In a speech delivered at a Federal Reserve retreat in Jackson Hole, Wyo., Fed Chairman Ben Bernanke warned Friday in unusually clear terms that spending cuts at both the federal, state, and local level have become significant impediments to economic growth, and made a public case for further monetary easing -- remarks which have leading fed watchers predicting that the central bank will announce a new round of asset purchases (so-called quantitative easing) in September.
"[F]iscal policy, at both the federal and state and local levels, has become an important headwind for the pace of economic growth," Bernanke said. "Notwithstanding some recent improvement in tax revenues, state and local governments still face tight budget situations and continue to cut real spending and employment. Real purchases are also declining at the federal level.

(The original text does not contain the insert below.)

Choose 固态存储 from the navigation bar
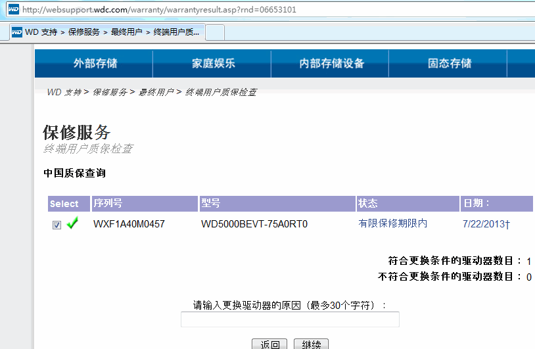 450,64
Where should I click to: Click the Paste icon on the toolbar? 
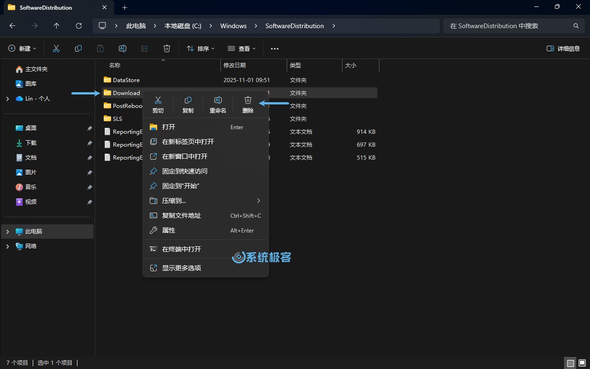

Uncertainties about fiscal policy, notably about the resolution of the so-called fiscal cliff and the lifting of the debt ceiling, are probably also restraining activity, although the magnitudes of these effects are hard to judge."
Bernanke explained that further quantitative easing could have a substantial impact on employment, and even argued that earlier rounds of large-scale asset purchases led to the creation of two million more private sector jobs than the economy would've produced on its own.
The unusually explicit endorsement of past -- and potentially future -- fed action has led experts to conclude that the Fed's Open Market Committee will resort to further quantitative easing when it meets two weeks from now. But fed critics see this as evidence of failure to act sooner.
"So in September the Fed is going to take actions that were already overdue in July, and necessary partly to offset earlier inaction," tweeted University of Michigan economist Justin Wolfers. "#woohoo."